● **Questions on the material**
(A) In the DENSE_RANK forum thread, what causes the rank to come out as 1 for some rows?
(B) Go on with the DENSE_RANK forum thread from where it stops.

Reassign sequential group numbers to results of DENSE_RANK?

  • I'm using DENSE_RANK to group multiple rows based on dates. The problem I have is some of the dates are null and that causes the rank to be 1. The DENSE_RANK does separate my rows into groups as I want, but I need to re-assign sequential numbers to the DENSE_RANK results, if that's possible. Here's a simple example of my issue:

    CREATE TABLE [dbo].[TestGroup](

    [testID] [int] IDENTITY(1,1) NOT NULL,

    [testGroup] [int] NOT NULL

    )

    INSERT INTO TestGroup SELECT 1

    INSERT INTO TestGroup SELECT 1

    INSERT INTO TestGroup SELECT 2

    INSERT INTO TestGroup SELECT 2

    INSERT INTO TestGroup SELECT 1

    INSERT INTO TestGroup SELECT 3

    INSERT INTO TestGroup SELECT 4

    SELECT * FROM TestGroup

    The results from the SELECT statement look like this:

    testIDtestGroup

    11

    21

    32

    42

    51 <<< 1 because the original date used in the DENSE_RANK was null

    63

    74

    But I need a new group number like this:

    testIDtestGroup NewGroup

    1 1 1

    2 1 1

    3 2 2

    4 2 2

    5 1 3

    6 3 4

    7 4 5

    Is there a simple way to select from these results and re-sequence the testGroup to match the NewGroup?

● **Extracted information**
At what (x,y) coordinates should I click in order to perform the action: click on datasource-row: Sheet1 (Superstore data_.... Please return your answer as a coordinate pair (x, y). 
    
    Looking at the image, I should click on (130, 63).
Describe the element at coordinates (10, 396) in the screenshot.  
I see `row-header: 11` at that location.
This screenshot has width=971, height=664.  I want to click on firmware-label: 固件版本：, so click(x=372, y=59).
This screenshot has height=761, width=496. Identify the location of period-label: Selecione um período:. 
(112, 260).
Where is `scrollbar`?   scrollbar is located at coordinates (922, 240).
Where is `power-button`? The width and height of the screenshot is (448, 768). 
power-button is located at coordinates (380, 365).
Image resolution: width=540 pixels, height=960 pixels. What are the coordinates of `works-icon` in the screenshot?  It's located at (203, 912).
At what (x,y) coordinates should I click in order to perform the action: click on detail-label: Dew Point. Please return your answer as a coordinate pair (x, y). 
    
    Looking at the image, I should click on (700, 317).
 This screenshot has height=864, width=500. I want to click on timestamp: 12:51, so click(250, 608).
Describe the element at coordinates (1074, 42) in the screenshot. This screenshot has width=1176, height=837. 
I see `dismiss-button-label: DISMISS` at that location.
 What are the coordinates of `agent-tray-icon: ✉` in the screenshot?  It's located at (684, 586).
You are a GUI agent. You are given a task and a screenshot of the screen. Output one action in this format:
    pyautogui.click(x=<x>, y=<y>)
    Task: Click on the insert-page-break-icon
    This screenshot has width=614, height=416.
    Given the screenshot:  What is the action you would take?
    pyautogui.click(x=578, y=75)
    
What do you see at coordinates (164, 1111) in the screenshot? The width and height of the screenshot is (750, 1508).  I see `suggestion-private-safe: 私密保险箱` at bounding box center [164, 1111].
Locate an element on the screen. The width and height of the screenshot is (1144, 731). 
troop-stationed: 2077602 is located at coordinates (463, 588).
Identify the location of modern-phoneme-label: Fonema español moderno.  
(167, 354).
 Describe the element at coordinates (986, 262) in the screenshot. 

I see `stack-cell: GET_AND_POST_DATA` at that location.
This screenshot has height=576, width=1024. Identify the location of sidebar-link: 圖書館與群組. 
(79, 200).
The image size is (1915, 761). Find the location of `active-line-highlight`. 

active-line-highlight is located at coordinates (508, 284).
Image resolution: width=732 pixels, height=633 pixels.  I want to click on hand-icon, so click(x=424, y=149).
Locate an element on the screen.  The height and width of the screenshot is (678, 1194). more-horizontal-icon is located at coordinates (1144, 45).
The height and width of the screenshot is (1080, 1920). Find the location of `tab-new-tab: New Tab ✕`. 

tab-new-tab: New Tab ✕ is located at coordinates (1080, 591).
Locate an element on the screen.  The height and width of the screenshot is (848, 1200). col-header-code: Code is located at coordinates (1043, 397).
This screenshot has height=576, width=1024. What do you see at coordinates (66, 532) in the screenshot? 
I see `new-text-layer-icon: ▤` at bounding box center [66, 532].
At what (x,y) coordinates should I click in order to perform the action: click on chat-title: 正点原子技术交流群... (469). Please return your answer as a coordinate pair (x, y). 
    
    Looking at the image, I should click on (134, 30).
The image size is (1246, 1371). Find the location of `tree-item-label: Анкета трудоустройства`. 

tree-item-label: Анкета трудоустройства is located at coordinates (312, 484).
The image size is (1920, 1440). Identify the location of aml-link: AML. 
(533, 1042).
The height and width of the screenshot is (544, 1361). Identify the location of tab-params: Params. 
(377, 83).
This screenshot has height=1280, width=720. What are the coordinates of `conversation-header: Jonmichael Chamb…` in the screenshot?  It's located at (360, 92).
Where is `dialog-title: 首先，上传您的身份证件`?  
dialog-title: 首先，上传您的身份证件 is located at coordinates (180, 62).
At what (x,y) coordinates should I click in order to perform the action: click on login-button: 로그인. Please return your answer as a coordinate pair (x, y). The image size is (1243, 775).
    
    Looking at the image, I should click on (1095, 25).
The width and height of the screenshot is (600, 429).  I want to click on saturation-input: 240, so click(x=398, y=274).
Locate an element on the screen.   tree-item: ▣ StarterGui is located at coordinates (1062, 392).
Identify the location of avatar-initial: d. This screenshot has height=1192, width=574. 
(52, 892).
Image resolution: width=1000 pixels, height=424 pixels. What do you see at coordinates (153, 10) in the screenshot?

● **Your written answers**
(A) Some of the dates are null.

(B)
    Thanks!

    Gina

  • It's probably going to be much easier to work from the raw data rather than pre-processed data. Can you post samples from the original table and the original query?

    Drew

    J. Drew Allen
    Business Intelligence Analyst
    Philadelphia, PA

  • Going back to a sample where I'm using the DENSE_RANK, here is another simple example:

    CREATE TABLE [dbo].[testGroup](

    [testRowID] [int] IDENTITY(1,1) NOT NULL,

    [testLotID] varchar(5) NOT NULL,

    [testDateTime] [datetime] NULL,

    [testDays] [int] NOT NULL

    )

    INSERT INTO TestGroup (

    testLotID

    ,testDateTime

    ,testDays)

    SELECT 'Lot1'

    ,NULL

    ,0

    INSERT INTO TestGroup (

    testLotID

    ,testDateTime

    ,testDays)

    SELECT 'Lot1'

    ,NULL

    ,0

    INSERT INTO TestGroup (

    testLotID

    ,testDateTime

    ,testDays)

    SELECT 'Lot1'

    ,'10/15/15 7:13 PM'

    ,0

    INSERT INTO TestGroup (

    testLotID

    ,testDateTime

    ,testDays)

    SELECT 'Lot1'

    ,'10/15/15 7:13 PM'

    ,4

    INSERT INTO TestGroup (

    testLotID

    ,testDateTime

    ,testDays)

    SELECT 'Lot1'

    ,'10/15/15 7:13 PM'

    ,4

    INSERT INTO TestGroup (

    testLotID

    ,testDateTime

    ,testDays)

    SELECT 'Lot1'

    ,'10/15/15 7:13 PM'

    ,55

    INSERT INTO TestGroup (

    testLotID

    ,testDateTime

    ,testDays)

    SELECT 'Lot1'

    ,'10/15/15 7:13 PM'

    ,64

    INSERT INTO TestGroup (

    testLotID

    ,testDateTime

    ,testDays)

    SELECT 'Lot1'

    ,'10/15/15 7:13 PM'

    ,89

    INSERT INTO TestGroup (

    testLotID

    ,testDateTime

    ,testDays)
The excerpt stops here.